However when I run a simulation in R I consitently get the exact opposite of what Wooldridge suggest. Consider the data generating process:

x1 <- rnorm(10000)
x2 <- rnorm(10000) + 0.2*x1
y <- 0.5 -2*x1 -2.5*x2 + rnorm(10000)
summary(lm(y ~ x1 + x2))
summary(lm(y ~ x1))

No matter how many times I run this simulation the standard error of beta1 in the omitted variable case is always larger than in the unbaised specification.

How is this possible?

Best Answer

First, to make correlated RVs use

> rho=.2    
> x2<-rho*x1+sqrt(1-rho^2)*rnorm(10000)

Your RVs did not have the correlation you expected.
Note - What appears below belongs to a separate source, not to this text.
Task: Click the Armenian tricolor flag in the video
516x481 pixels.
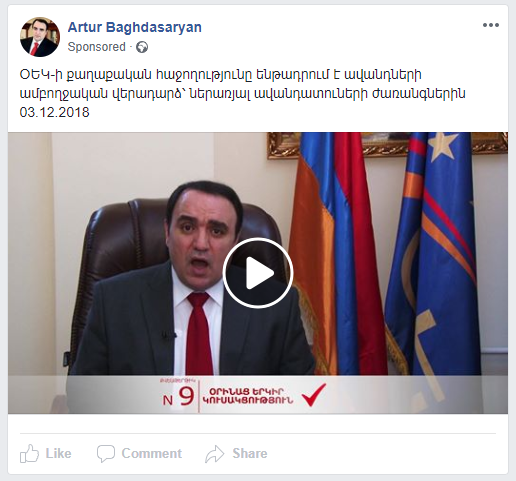Action: pos(337,253)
Second, by your selection of $\rho=0.2$, you've made $x_1$ and $x_2$ only weakly correlated. Omitting $x_2$ will force the linear model to "stretch" $x_1$ (high variance in $\beta_1$) to try to cover most of what $x_2$ was covering, so you are seeing the correct behavior because $x_1$ and $x_2$ are not functionally multicollinear.
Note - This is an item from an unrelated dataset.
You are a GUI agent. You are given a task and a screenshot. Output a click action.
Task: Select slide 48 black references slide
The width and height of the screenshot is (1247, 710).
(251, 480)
If you set the correlation to 0.9, you might see what you are expecting. Here are my results using for the two cases

> x1 <- rnorm(10000)
> rho=.2 #then rho=0.9    
> x2=rho*x1+sqrt(1-rho^2)*rnorm(10000)    
> y <- 0.5 -2*x1 -2.5*x2 + rnorm(10000)    
> print(summary(lm(y ~ x1 + x2)))    
> print(summary(lm(y ~ x1)))

First $\rho=.2$ with experimental cor=0.1943525

Biased result: $se(\beta_1)=0.02691$

Unbiased result: $se(\beta_1)=0.01026$

as we would expect for NON collinear $x_1,x_2$

Now for $\rho=0.9$ with experimental cor=0.8967111

Biased result: $se(\beta_1)=0.01497$

Unbiased results: $se(\beta_1)=0.02289$

as you properly understand and expect for truly multicollinear data.

So this give us a way of determining a practical definition of multicollinearity: $\rho=.825$ is the point at which increasing the correlation causes a crossover from larger se in the biased to larger se in the unbiased model.

This is consistent with what I've read in econometrics and other social science texts, but had not tested myself until now.